DIRECTION A —
Print the Weapons of the Gods passage from "Weapons of the" to "cursed by them.".
DIRECTION B —
Answer these questions from the Weapons of the Gods passage:
(i) Who translated the series into English?
(ii) Who crafted the pair of crystalline blades?
(iii) Where is the Nan clan based?
DIRECTION C —
List every clan leader named in the Weapons of the Gods passage.

GIVEN PASSAGE —
----------
Weapons of the Gods (神兵玄奇; hanyupinyin: shén bīng xuán qí) is a Hong Kong comic book series by Wong Yuk Long which began in 1996. It was translated into English by Bob Allen for ComicsOne. A role-playing game version was published by Eos Press in 2005.

The story is set during the turbulent transitional period of Jin Dynasty to Sixteen Kingdoms eras, and traced the contention of various pugilists for the divine weapon known as Heaven's Crystal (天晶). The pair of crystalline blades, crafted by the celestial goddess Nüwa, were used to eradicate demons and devils during the primeval era, and in turn, was said to be cursed by them.

Prelude
There were four dominant pugilistic clans hailing from the four cardinal directions of the realms:
 North : The Bei (北冥) clan, manufacturer of the best weapons in the realms, led by Zheng Bei (北冥正), an ambitious man who dreamed of becoming master of the world.
 South : The Nan (南宫) clan, based on the Sword Island in Lake Tai, led by Yi Nangong, who had mastered the art of the Sword & was well renowned.
 East : The Dong (东方) clan, which held sway over the entire coastal region of Bohai Sea, led by Dongfang Yinian (东方一念). They operated the shipping trade and were as rich as an empire with skills as high as the clouds.
----------
DATA ENTRIES —
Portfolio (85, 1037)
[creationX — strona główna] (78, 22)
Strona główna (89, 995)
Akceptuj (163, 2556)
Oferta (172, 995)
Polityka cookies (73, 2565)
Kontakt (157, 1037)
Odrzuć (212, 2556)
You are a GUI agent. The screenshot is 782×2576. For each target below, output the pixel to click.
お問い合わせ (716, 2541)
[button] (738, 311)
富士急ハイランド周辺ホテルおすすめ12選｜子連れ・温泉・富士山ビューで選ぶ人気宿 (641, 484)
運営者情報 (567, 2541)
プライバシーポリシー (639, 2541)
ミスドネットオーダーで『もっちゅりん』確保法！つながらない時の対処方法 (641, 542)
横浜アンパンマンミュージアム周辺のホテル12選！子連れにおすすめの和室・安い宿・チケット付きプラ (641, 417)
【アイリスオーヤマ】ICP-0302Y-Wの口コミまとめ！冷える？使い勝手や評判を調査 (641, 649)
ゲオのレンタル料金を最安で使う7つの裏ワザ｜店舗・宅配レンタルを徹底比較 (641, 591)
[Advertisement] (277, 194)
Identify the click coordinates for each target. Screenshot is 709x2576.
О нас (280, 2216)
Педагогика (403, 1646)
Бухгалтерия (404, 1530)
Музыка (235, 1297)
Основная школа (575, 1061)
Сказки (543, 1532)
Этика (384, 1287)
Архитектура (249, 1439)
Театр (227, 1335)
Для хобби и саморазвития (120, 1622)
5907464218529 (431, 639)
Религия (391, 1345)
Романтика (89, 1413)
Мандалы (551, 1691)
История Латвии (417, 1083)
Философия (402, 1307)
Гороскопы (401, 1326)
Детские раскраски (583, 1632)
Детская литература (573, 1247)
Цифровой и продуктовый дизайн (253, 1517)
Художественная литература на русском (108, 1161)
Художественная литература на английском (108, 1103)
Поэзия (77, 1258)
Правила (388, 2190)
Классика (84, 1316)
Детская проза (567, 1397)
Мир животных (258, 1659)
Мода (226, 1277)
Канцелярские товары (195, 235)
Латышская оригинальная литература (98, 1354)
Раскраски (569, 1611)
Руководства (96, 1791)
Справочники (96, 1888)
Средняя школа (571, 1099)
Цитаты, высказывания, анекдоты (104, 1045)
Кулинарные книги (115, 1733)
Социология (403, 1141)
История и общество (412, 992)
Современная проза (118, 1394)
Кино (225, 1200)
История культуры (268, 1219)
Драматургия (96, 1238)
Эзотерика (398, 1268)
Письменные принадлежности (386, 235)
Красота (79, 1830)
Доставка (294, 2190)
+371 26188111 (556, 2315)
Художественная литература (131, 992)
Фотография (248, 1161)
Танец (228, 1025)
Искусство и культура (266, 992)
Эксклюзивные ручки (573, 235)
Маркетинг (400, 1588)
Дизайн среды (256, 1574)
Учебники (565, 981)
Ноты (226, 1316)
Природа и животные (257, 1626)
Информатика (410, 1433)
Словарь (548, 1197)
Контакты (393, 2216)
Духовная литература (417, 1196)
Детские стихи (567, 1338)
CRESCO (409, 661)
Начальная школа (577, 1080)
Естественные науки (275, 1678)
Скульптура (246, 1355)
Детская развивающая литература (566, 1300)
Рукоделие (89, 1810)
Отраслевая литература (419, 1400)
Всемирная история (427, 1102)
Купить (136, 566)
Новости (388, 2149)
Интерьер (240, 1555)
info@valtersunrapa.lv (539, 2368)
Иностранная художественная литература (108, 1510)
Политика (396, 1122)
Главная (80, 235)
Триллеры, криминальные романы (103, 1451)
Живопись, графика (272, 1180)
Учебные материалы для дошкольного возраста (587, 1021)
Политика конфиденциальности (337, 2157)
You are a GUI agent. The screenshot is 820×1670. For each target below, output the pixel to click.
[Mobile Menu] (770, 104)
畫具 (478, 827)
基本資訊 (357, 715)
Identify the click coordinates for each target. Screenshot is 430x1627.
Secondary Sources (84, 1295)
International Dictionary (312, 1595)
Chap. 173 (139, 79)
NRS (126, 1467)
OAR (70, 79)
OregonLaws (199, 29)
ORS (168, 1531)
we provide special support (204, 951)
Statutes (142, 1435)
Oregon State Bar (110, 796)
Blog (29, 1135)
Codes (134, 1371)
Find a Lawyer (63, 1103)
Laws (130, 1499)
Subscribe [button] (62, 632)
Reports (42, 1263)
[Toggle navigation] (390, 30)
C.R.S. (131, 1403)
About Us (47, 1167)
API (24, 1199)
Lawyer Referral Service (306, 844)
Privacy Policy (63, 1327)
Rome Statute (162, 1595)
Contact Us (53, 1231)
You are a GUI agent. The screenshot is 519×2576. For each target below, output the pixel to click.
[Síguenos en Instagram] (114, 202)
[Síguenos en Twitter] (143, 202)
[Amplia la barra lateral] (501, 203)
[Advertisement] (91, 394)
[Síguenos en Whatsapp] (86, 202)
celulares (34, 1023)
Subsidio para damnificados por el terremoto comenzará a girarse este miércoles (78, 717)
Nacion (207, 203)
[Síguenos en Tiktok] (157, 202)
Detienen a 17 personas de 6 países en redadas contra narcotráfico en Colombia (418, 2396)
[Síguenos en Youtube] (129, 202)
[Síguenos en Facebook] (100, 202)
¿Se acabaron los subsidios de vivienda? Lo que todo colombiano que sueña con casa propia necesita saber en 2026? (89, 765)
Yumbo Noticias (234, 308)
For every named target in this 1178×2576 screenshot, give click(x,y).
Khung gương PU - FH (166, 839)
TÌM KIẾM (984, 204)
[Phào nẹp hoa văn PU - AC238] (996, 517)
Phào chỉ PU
----------
EXERCISE RESPONSE A —
Weapons of the Gods (神兵玄奇; hanyupinyin: shén bīng xuán qí) is a Hong Kong comic book series by Wong Yuk Long which began in 1996. It was translated into English by Bob Allen for ComicsOne. A role-playing game version was published by Eos Press in 2005.

The story is set during the turbulent transitional period of Jin Dynasty to Sixteen Kingdoms eras, and traced the contention of various pugilists for the divine weapon known as Heaven's Crystal (天晶). The pair of crystalline blades, crafted by the celestial goddess Nüwa, were used to eradicate demons and devils during the primeval era, and in turn, was said to be cursed by them.

EXERCISE RESPONSE B —
(i) Bob Allen
(ii) The celestial goddess Nüwa
(iii) On the Sword Island in Lake Tai

EXERCISE RESPONSE C —
Zheng Bei
Yi Nangong
Dongfang Yinian